Taming High Blood Pressure Naturally - Clinical Natural Medicine Handbook, Mary Ann Liebert, Inc. 2006
Clinical Natural Medicine Handbook, Chris D. Meletis, Mary Ann Liebert, Inc. 2006
Chapter 19 - Taming High Blood Pressure Naturally
Hypertension is one of the greatest health care problems facing today’s world with 50 million North Americans suffering from this often-silent killer. According the American Heart Association, one in three U.S. adults has hypertension, and one-third are unaware that they have it.1 Elevated blood pressure is a known risk factor for heart attacks and strokes along with excess wear and tear throughout the body, and hypertension is the foremost cause of unexpected death. Hypertension also contributes to comorbidity in individuals with diabetes: More than 73% of people with diabetes also have elevated blood pressure.2 One of the most challenging aspects of treating a patient with hypertension is that the majority of cases of hypertension are categorized as essential hypertension, that is, the condition’s cause is not readily identifiable. Thus, clinically deciding which of the multiple drug therapies that are most apt to help a given patient is as much art as it is clinical protocol. The numerous conventional options to help a patient control hypertension include the following well-known interventions: diuretics, angiotensin-converting enzyme (ACE) inhibitors, calcium channel blockers, and betablockers. Alternative approaches that use natural therapies are equally as varied, and they include botanicals, nutraceuticals, diet, and lifestyle interventions.

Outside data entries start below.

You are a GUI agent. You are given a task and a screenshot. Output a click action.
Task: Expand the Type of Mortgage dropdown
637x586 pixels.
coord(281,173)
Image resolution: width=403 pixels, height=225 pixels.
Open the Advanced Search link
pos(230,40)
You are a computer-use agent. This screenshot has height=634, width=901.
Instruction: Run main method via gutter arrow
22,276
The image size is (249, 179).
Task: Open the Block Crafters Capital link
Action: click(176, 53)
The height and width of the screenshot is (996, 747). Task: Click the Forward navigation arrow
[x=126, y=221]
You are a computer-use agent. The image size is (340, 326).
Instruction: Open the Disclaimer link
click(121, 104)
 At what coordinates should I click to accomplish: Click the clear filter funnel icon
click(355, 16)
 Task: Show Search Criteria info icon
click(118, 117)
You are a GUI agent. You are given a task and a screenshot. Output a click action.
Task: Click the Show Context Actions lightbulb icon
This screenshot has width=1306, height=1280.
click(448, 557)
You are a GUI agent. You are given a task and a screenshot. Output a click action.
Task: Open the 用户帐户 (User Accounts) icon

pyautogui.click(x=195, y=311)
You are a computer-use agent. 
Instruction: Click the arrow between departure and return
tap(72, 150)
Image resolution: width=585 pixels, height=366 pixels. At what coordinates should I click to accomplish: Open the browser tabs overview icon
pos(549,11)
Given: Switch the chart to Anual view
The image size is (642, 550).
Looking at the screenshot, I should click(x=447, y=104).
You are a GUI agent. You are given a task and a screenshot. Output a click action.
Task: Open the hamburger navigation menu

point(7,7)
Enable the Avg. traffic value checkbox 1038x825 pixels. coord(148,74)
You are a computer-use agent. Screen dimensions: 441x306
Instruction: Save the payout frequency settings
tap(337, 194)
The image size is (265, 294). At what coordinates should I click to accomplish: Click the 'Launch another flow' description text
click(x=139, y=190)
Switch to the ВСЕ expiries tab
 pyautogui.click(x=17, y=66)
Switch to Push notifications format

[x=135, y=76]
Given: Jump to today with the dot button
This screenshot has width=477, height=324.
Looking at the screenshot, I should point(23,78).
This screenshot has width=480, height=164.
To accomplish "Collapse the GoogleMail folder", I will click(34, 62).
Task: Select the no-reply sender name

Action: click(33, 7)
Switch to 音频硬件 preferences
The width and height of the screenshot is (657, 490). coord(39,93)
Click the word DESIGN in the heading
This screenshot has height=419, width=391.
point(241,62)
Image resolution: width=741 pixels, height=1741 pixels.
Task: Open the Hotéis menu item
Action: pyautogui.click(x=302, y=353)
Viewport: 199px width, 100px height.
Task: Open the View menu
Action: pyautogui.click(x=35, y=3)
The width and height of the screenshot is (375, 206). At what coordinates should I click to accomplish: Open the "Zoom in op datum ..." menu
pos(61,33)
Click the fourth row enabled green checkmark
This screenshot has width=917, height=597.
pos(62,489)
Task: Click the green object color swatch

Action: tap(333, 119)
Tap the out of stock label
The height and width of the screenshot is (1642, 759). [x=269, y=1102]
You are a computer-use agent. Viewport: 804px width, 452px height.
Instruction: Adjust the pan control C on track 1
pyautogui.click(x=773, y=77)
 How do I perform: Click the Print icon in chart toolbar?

The first intervention for hypertensive treatment common to all fields of medicine is to incorporate diet and lifestyle changes, such as increased exercise, increased consumption of magnesium and potassium, and a low-sodium diet. Beyond these first steps to set the foundation, the realm of specific supplementation protocols are individually customized and frequently include coenzyme Q10 (CoQ10), hawthorn (Crataegus spp.) berry extract, olive (Olea europaea) leaf extract, garlic (Allium sativum), coleus (Coleus forskohlii), omega-3 fatty acids, and L-arginine. Clinical practice routinely demonstrates that a multifactorial approach of lifestyle changes combined with appropriate supplements can make a significant impact on hypertension. The ‘‘bottom line’’ when creating a therapeutic intervention for a patient who has hypertension is to achieve a normotensive state safely with as few side effects as possible, while supporting overall cardiovascular health in a manner that is sustainable for a lifetime.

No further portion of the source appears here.